## [Source material]
= = = = = = =
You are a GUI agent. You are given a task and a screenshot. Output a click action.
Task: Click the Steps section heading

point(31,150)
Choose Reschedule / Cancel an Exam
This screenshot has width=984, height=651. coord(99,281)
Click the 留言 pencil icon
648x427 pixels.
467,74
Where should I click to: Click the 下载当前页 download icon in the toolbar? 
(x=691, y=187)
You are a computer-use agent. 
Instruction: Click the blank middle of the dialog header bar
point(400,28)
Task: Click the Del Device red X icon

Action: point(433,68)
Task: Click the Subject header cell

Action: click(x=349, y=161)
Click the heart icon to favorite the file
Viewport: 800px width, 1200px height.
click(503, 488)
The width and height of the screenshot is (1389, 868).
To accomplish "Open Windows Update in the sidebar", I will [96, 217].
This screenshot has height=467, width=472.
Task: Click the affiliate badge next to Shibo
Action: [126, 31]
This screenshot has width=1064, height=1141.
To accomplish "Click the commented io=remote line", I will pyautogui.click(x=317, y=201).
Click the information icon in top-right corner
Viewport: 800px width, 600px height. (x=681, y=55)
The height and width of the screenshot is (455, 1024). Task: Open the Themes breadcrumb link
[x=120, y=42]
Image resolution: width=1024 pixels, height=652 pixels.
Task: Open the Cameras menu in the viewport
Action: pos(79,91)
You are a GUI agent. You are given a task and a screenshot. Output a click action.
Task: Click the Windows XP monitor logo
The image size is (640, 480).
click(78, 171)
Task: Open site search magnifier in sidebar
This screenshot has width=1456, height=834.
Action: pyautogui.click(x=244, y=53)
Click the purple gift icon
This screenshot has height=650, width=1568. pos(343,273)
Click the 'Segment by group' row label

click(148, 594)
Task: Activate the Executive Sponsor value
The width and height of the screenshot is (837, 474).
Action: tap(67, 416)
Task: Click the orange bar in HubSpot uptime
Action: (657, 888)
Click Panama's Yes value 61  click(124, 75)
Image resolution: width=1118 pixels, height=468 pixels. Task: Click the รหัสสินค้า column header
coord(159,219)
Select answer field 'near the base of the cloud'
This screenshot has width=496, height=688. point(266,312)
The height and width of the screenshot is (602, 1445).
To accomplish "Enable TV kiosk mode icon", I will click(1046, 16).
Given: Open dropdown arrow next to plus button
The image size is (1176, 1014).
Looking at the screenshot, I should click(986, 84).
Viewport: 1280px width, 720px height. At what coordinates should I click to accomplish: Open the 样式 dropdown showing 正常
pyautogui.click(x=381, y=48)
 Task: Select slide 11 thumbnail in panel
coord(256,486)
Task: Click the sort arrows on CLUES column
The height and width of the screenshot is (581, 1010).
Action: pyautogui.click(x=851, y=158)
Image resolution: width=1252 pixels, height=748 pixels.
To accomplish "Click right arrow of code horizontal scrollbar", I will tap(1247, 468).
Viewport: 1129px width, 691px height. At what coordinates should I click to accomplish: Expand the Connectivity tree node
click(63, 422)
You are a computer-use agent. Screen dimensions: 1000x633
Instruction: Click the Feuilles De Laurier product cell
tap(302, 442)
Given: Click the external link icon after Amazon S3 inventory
= = = = = = =
## [Required work]
Could you write out again, word for word, the entries starting with the line that contains "The height and width of the screenshot is (455, 1024)." and going on through the line that contains "Action: pos(79,91)"?

## [Answer below]
The height and width of the screenshot is (455, 1024). Task: Open the Themes breadcrumb link
[x=120, y=42]
Image resolution: width=1024 pixels, height=652 pixels.
Task: Open the Cameras menu in the viewport
Action: pos(79,91)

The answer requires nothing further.